The mutagenicity of the reaction of DNA with genotoxic carcinogens
thesisposted on 19.05.2010, 15:51 by Keith I.E. McLuckie
Mechanisms by which carcinogens induce mutations in human cells can be investigated using carcinogen exposed shuttle vector plasmids. In particular, the pSP189 plasmid can be treated with carcinogens in vitro and transfected into human fibroblasts. Following replication, where DNA repair or mutagenesis occurs, recovered plasmids can be screened in indicator bacteria for induced mutations in the supF gene. The aim of this study was to establish and utilise assays to investigate the mutagenicity of genotoxic agents. Specifically, two model reactive intermediates of the cancer drug tamoxifen, α-acetoxytamoxifen and 4-hydroxytamoxifen quinone methide (4-OHtamQM), along with binary treatments of BPDE with UVB or UVC radiation were assessed for their mutagenic potential in human cells. The quantitatively minor DNA adduct of tamoxifen formed by 4-OHtamQM is more mutagenic than the major tamoxifen adduct, formed by a-acetoxytamoxifen in Ad293 cells. The majority of mutations in α-acetoxytamoxifen treated plasmid were GC→TA transversions, while GC→AT transitions were predominant in 4-OHtamQM treated plasmid. Mutational hotspots were observed for both compounds. In GM04429 cells mutations induced by α-acetoxytamoxifen were mainly GC→TA, whereas in GM00637 fibroblasts GC→AT transitions were more common. Treatment of plasmid with BPDE preferentially induced GC→TA transversions whilst UVB and UVC induced GC→AT transitions.
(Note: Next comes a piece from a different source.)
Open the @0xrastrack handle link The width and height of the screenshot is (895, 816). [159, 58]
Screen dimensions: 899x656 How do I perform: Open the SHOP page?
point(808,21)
Binary treatments were more mutagenic than single treatments, with BPDE then UV being more mutagenic than UV then BPDE. This suggests a synergistic mechanism of activation of BPDE DNA adducts by UV radiation. In the final part of this work, a system for investigating the site-selectivity and consequences of mutagen reaction with DNA was developed. In the future this methodology can be used to detect mutations arising from specific DNA adducts inserted at known locations in important genes. This assay builds on the results provided by the standard supF assay and enables a more detailed investigation of the mechanisms involved in mutagenesis.